Please return exactly the lines from the one containing "Viewport: 821px width, 654px height." through the end of the records, including both.
· · · · · · ·
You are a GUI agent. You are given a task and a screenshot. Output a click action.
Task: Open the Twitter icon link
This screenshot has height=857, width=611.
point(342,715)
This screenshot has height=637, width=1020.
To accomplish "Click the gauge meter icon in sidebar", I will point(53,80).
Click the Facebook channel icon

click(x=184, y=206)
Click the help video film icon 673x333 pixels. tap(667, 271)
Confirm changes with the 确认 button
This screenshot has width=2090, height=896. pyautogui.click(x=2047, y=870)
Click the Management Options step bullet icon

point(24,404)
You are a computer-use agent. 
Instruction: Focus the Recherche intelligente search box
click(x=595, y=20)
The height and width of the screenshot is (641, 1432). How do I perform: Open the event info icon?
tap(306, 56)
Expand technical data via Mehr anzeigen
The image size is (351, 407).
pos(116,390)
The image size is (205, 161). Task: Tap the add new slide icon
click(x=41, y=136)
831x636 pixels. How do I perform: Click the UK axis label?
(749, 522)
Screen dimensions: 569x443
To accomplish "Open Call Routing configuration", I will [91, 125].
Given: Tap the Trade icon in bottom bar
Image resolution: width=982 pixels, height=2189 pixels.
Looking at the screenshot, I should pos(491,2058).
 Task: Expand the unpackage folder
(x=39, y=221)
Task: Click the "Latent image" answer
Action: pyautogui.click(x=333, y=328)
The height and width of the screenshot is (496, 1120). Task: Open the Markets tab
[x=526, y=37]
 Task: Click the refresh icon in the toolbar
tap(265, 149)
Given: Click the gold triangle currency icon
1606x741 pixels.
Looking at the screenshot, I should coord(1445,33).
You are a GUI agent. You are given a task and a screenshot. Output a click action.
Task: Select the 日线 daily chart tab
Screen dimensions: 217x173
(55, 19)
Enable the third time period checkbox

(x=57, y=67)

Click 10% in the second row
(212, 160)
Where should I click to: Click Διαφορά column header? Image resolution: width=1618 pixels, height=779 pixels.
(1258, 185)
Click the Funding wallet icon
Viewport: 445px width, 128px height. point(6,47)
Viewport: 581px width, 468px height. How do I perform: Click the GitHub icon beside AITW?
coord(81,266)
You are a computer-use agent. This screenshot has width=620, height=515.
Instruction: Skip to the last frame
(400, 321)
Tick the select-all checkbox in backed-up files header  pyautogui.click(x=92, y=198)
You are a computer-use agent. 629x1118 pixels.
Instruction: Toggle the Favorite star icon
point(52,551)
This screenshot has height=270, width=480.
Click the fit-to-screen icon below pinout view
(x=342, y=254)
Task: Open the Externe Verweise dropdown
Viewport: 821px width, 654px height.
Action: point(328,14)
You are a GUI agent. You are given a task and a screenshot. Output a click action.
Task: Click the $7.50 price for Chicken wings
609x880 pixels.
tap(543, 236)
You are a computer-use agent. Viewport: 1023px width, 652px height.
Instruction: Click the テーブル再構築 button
· · · · · · ·
### RESULT OF THE TASK
Viewport: 821px width, 654px height.
Action: point(328,14)
You are a GUI agent. You are given a task and a screenshot. Output a click action.
Task: Click the $7.50 price for Chicken wings
609x880 pixels.
tap(543, 236)
You are a computer-use agent. Viewport: 1023px width, 652px height.
Instruction: Click the テーブル再構築 button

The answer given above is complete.